• [Rows from a dataset]:
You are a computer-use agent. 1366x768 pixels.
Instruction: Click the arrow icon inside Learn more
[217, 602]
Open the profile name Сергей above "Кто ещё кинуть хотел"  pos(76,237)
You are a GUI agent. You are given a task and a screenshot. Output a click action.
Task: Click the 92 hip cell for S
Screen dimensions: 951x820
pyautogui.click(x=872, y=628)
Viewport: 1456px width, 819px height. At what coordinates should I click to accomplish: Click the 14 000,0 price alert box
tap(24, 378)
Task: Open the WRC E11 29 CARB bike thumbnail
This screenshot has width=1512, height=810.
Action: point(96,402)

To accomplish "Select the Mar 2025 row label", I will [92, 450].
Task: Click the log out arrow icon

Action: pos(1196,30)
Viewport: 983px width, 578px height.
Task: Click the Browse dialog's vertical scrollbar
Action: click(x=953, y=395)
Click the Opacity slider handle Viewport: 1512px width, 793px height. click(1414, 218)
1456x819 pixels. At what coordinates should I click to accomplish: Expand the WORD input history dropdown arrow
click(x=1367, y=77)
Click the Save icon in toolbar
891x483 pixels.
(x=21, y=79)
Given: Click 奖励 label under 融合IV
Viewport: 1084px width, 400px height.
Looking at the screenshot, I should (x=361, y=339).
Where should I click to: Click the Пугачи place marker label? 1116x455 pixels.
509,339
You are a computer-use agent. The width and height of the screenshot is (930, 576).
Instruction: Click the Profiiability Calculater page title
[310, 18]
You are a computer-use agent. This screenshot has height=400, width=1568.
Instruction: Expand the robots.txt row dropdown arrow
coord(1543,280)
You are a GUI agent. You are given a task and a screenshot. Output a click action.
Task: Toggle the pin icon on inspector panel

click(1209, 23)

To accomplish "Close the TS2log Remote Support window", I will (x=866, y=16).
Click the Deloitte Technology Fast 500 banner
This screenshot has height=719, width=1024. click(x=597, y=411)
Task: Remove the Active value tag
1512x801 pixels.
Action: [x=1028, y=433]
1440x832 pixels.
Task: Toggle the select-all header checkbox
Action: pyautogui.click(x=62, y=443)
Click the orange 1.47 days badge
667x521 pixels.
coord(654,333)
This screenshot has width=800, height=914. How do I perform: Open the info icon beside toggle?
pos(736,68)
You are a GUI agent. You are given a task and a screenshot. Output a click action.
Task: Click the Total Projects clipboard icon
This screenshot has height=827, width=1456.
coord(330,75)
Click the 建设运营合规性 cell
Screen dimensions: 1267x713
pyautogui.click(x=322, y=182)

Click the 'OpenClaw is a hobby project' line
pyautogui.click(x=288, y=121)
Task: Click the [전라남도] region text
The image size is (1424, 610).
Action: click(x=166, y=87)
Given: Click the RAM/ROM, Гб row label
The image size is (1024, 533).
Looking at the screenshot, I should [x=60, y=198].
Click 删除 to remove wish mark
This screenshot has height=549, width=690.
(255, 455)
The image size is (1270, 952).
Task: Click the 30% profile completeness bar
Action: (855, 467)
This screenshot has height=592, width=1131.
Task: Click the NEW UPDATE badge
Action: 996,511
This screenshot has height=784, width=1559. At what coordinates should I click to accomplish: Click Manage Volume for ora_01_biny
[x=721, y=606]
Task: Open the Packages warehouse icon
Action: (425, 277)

• [AIM OF THE EXERCISE]:
Copy out the lines of the material word for word, from the line with "Task: Click the log out arrow icon" up to and including the line with "coord(1543,280)".

• [EXERCISE ANSWER]:
Task: Click the log out arrow icon

Action: pos(1196,30)
Viewport: 983px width, 578px height.
Task: Click the Browse dialog's vertical scrollbar
Action: click(x=953, y=395)
Click the Opacity slider handle Viewport: 1512px width, 793px height. click(1414, 218)
1456x819 pixels. At what coordinates should I click to accomplish: Expand the WORD input history dropdown arrow
click(x=1367, y=77)
Click the Save icon in toolbar
891x483 pixels.
(x=21, y=79)
Given: Click 奖励 label under 融合IV
Viewport: 1084px width, 400px height.
Looking at the screenshot, I should (x=361, y=339).
Where should I click to: Click the Пугачи place marker label? 1116x455 pixels.
509,339
You are a computer-use agent. The width and height of the screenshot is (930, 576).
Instruction: Click the Profiiability Calculater page title
[310, 18]
You are a computer-use agent. This screenshot has height=400, width=1568.
Instruction: Expand the robots.txt row dropdown arrow
coord(1543,280)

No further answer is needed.